__BRIEF__
Rewrite the entries below with every "gear" changed to "cog", keeping everything else the same. Leave the pictures out of your answer.

◇ ◇ ◇ ◇ ◇

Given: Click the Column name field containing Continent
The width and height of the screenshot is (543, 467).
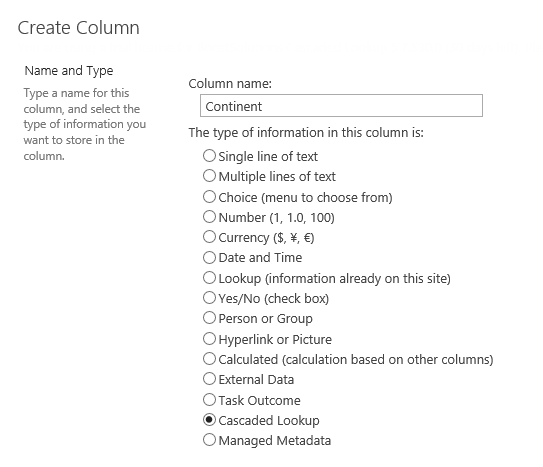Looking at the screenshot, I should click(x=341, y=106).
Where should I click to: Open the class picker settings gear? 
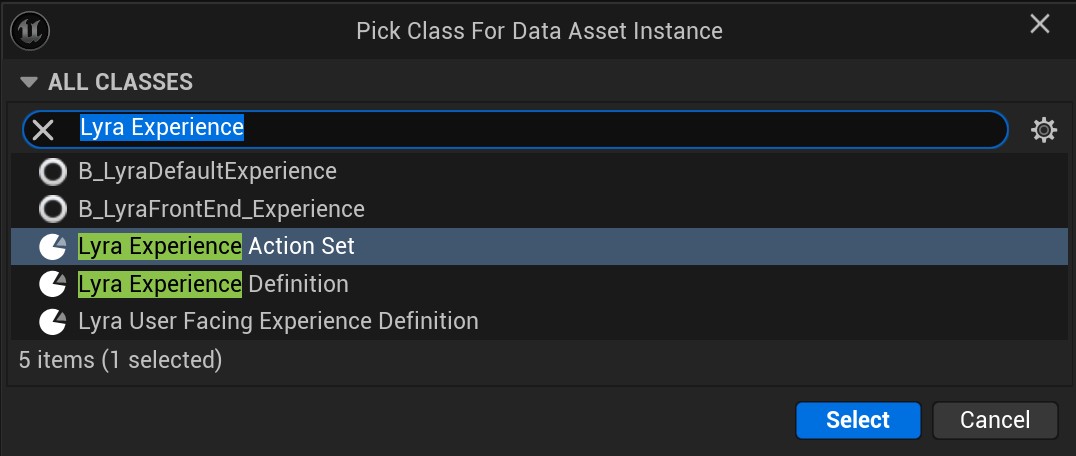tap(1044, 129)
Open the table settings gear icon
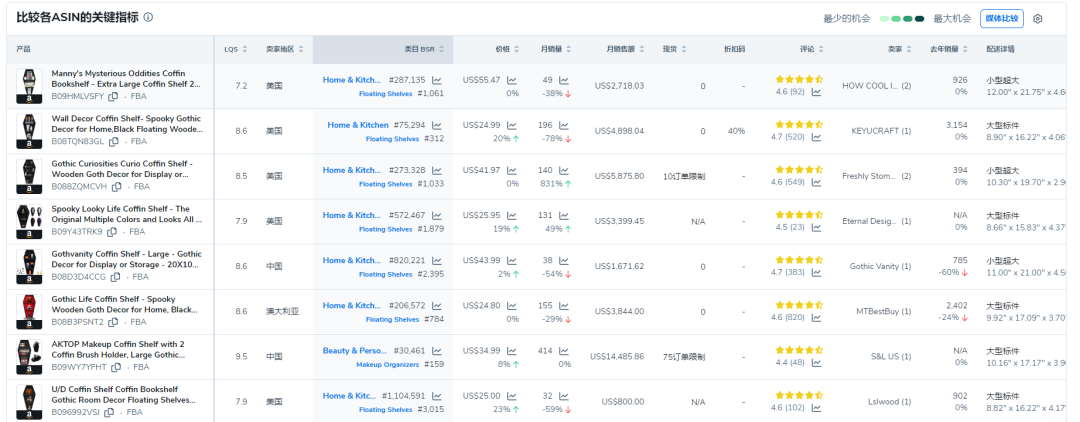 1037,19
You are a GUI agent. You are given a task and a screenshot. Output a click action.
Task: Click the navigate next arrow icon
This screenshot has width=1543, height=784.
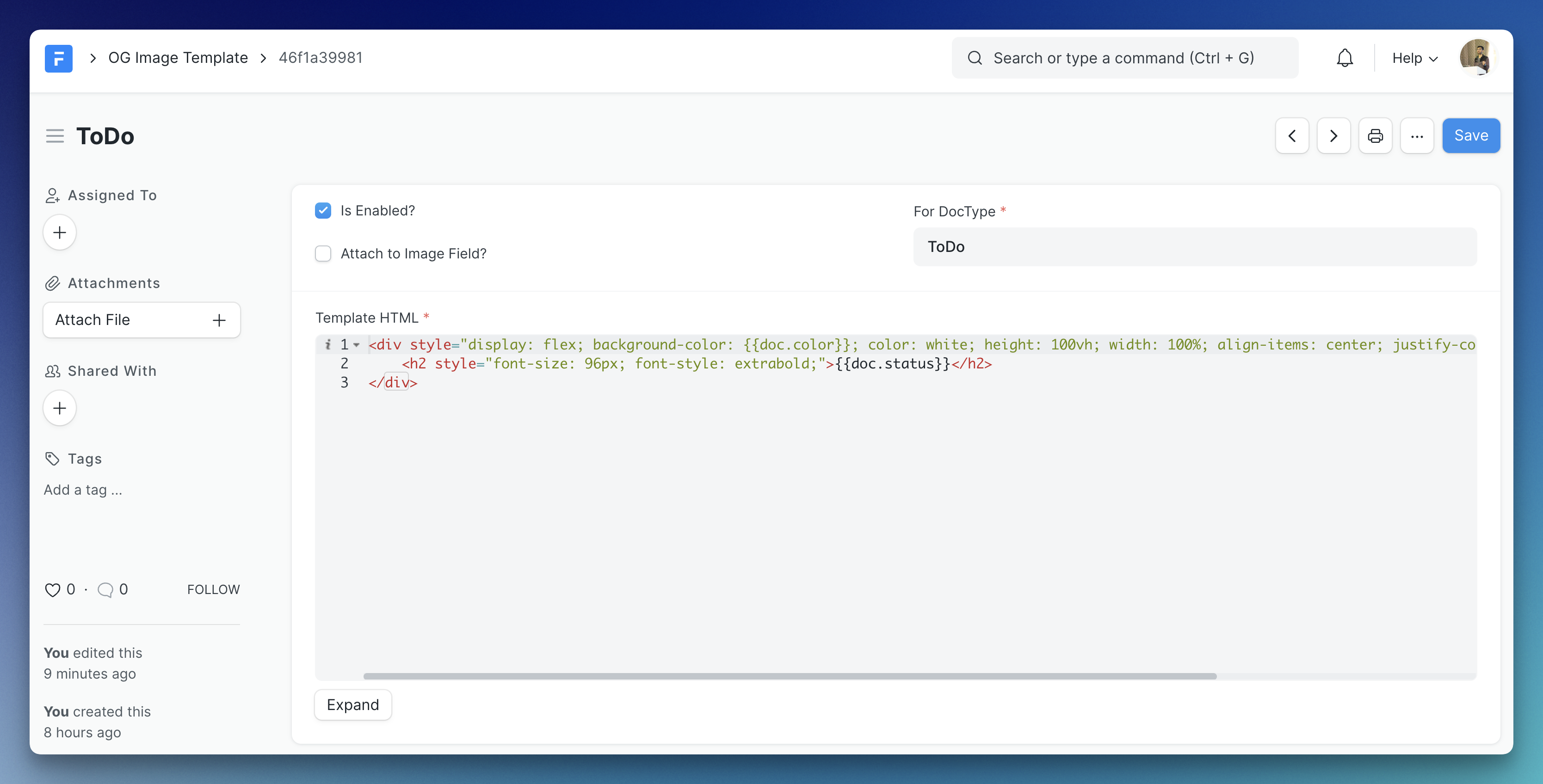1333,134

◇ ◇ ◇ ◇ ◇

__FINAL ANSWER__
Given: Click the Column name field containing Continent
The width and height of the screenshot is (543, 467).
Looking at the screenshot, I should click(x=341, y=106).
Where should I click to: Open the class picker settings cog? 
tap(1044, 129)
Open the table settings cog icon
 1037,19
You are a GUI agent. You are given a task and a screenshot. Output a click action.
Task: Click the navigate next arrow icon
This screenshot has width=1543, height=784.
1333,134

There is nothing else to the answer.